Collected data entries
......

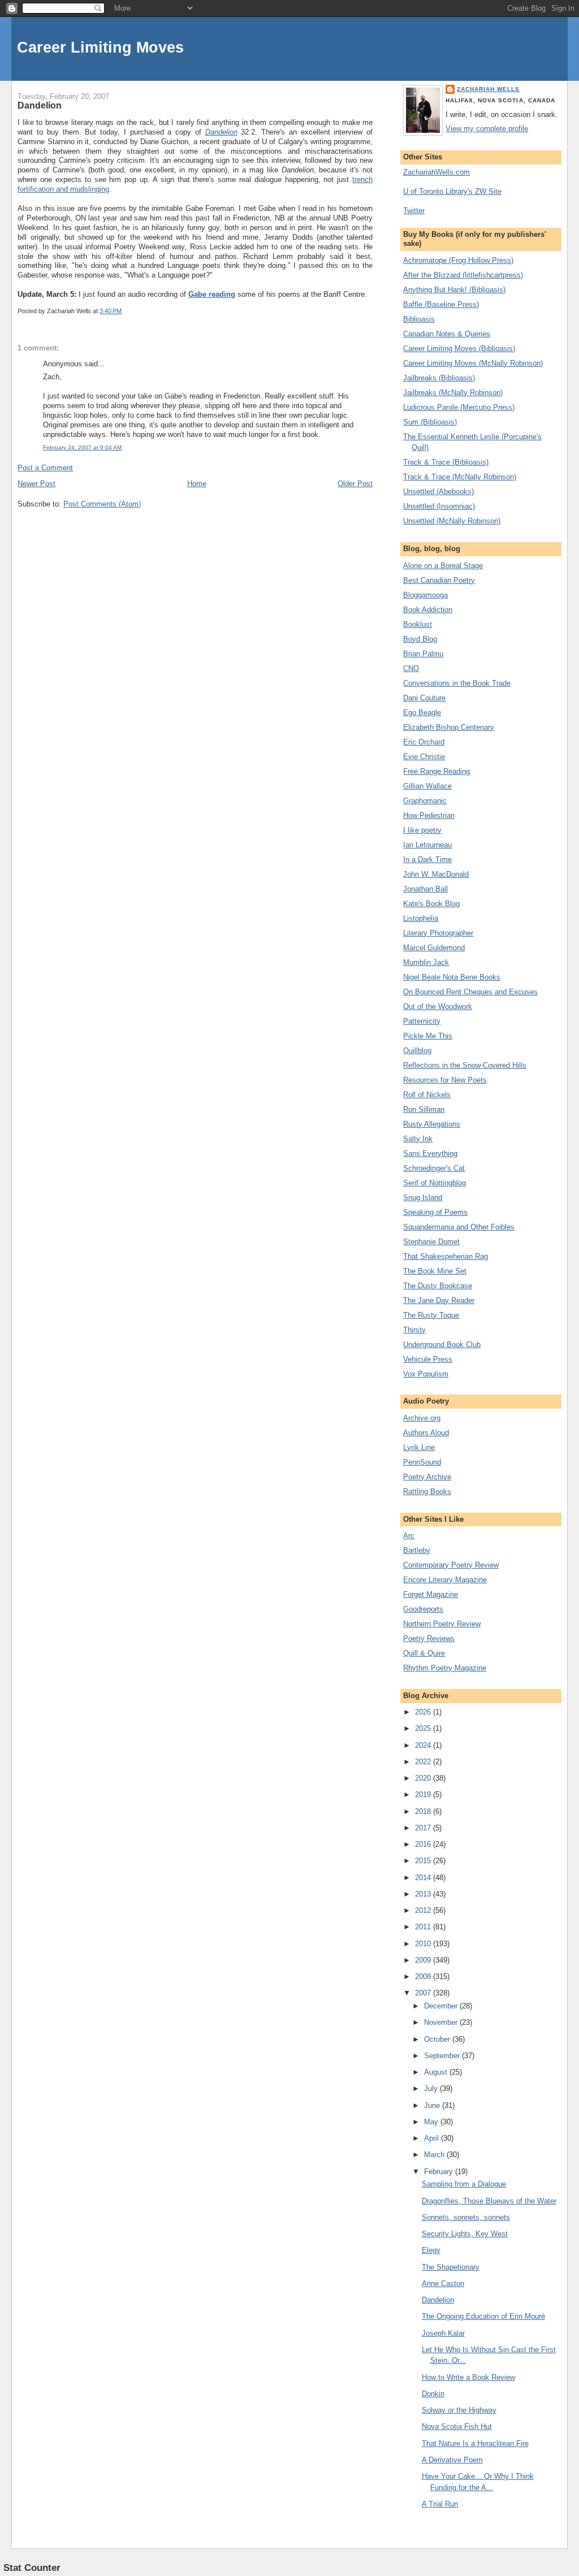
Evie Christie (424, 756)
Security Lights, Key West (465, 2233)
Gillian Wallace (427, 786)
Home (196, 483)
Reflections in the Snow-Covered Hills (464, 1065)
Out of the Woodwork (437, 1006)
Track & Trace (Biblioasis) (446, 462)
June (433, 2105)
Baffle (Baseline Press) (441, 304)
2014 (424, 1877)
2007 (424, 1993)
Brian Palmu (423, 654)
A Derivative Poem (452, 2460)
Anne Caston (443, 2283)
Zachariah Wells (488, 89)
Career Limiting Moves (100, 47)
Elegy (431, 2250)
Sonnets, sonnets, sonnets (466, 2217)
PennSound (422, 1462)
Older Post (355, 483)
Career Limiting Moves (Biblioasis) (459, 348)
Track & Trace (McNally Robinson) (459, 477)
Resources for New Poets (445, 1080)
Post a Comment (45, 468)
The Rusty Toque (431, 1315)
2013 (424, 1894)
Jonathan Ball (425, 889)
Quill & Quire (424, 1653)
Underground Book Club (442, 1344)
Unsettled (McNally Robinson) (451, 521)
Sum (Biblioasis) (430, 422)
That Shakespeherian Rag (445, 1256)
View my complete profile (487, 128)
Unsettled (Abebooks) (438, 491)
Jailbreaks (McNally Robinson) (453, 392)
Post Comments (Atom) (102, 504)
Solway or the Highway (459, 2410)
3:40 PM (111, 311)
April (432, 2138)
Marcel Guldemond (434, 947)
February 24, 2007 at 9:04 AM (82, 447)
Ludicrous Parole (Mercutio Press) (459, 407)
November (442, 2022)
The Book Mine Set (434, 1271)
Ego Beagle (422, 712)
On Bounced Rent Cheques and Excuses (470, 992)
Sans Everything (430, 1153)
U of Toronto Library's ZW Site (452, 191)
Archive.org (421, 1418)
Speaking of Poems (435, 1212)
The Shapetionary (450, 2267)
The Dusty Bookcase (437, 1285)
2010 (424, 1943)
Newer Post (36, 483)
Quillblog (417, 1050)
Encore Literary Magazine (445, 1579)
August (437, 2072)
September (443, 2055)
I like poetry (422, 830)
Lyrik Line (419, 1447)
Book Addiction (427, 609)
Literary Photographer (438, 933)
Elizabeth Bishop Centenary (448, 727)
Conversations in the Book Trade (457, 683)
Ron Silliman (423, 1109)
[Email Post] (124, 311)
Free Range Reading (436, 771)
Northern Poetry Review (442, 1624)
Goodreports (423, 1609)
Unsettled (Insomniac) (439, 506)
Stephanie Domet (431, 1241)
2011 (424, 1927)
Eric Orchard (423, 742)
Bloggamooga (425, 595)
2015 (424, 1860)
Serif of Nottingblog (434, 1183)
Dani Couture (424, 698)
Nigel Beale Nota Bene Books (451, 977)
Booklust (417, 624)
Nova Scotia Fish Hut (457, 2426)
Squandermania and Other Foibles (459, 1227)
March (435, 2154)
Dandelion (40, 105)
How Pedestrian (429, 815)
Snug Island (422, 1197)
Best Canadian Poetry (439, 580)
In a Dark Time (427, 859)
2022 (424, 1761)
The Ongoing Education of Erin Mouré (483, 2316)
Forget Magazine (430, 1594)
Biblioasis (419, 319)
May (432, 2122)
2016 (424, 1844)
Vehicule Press (427, 1359)
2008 (424, 1976)
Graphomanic (425, 800)
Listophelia (420, 918)
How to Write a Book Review (468, 2377)
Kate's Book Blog (431, 903)
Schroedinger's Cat (434, 1168)
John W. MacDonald (436, 874)
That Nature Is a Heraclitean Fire (475, 2443)
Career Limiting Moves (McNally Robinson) (473, 363)
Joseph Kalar (443, 2333)
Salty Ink (418, 1139)
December (442, 2006)
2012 (424, 1910)
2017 (424, 1828)
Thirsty (414, 1330)
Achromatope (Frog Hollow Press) (458, 260)
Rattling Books (427, 1491)
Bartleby (416, 1550)
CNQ (411, 668)
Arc (408, 1535)
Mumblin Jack (426, 962)
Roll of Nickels (427, 1094)
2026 (424, 1712)
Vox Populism (425, 1374)
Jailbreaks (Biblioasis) (439, 378)
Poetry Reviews (429, 1638)
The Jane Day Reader (438, 1300)
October (438, 2039)
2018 (424, 1811)
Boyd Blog (420, 639)
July (432, 2088)
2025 (424, 1728)
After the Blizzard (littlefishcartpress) (463, 275)
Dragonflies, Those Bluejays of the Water (489, 2201)
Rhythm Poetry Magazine (444, 1668)
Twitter (414, 210)
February (439, 2171)
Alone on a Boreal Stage (443, 565)
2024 (424, 1745)
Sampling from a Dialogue (464, 2184)
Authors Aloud (426, 1432)
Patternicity (421, 1021)
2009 (424, 1960)
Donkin (433, 2393)
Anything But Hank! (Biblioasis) (454, 289)
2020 (424, 1778)
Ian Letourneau (427, 845)
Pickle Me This (427, 1036)
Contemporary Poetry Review (451, 1565)
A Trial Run (440, 2504)
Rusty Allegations (431, 1124)
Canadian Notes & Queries (446, 334)
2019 (424, 1794)
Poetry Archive (427, 1477)
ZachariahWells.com (436, 172)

......

### [What you have to do]
Count every line in the data that contains the word "Limiting", then give that count and nothing else.

### [Output below]
3